IMF-DB yıllık toplantısının ardından, İstanbul kararları
6-7 Ekim tarihlerinde İstanbul’da gerçekleşen IMF toplantısı, ardında bir dizi karar ve protesto gösterisini bıraktı. Gösteriler, işçi sınıfının birlik ve beraberliğini arttırmak ve sınıf içerisinde IMF ve Dünya Bankası’nın (DB) niteliklerini ifşa etmek amaçlarını yeterince karşılayamamış durumda. Buna karşın burjuva cephede, alınan kararlar uyarınca tam bir sınıf birliği yaşandı.
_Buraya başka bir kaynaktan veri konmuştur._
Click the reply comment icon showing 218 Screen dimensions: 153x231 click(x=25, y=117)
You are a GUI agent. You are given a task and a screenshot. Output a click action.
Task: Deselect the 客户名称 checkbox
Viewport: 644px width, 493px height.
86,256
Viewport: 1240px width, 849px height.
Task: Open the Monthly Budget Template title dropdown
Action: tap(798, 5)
Toplantının sonuç bildirgesi
186 ülkenin katılımı ile yapılmış olan toplantının sonuç bildirgesi İstanbul kararları olarak anılacak. Toplantı yöneticilerinden biri olan Vietnam Merkez Bankası Başkanı Nguyen Van Giau, İstanbul kararlarını üç madde halinde özetliyor.
İlk olarak, Van Giau toplantının, krizin ardından gelinen süreçte IMF’nin varlığının ne kadar önemli olduğunu bir kez daha ispatlamış ve teyit etmiş olduğunu ifade etti. Bu doğrultuda, Bretton Woods sisteminin burjuvalar içerisinde güvenoyu aldığını belirtti. Önümüzdeki dönemde de Bretton Woods kurumlarının (yani IMF ve DB’nin) önderlik görevini daha da güçlendirerek sürdüreceğini açıkladı.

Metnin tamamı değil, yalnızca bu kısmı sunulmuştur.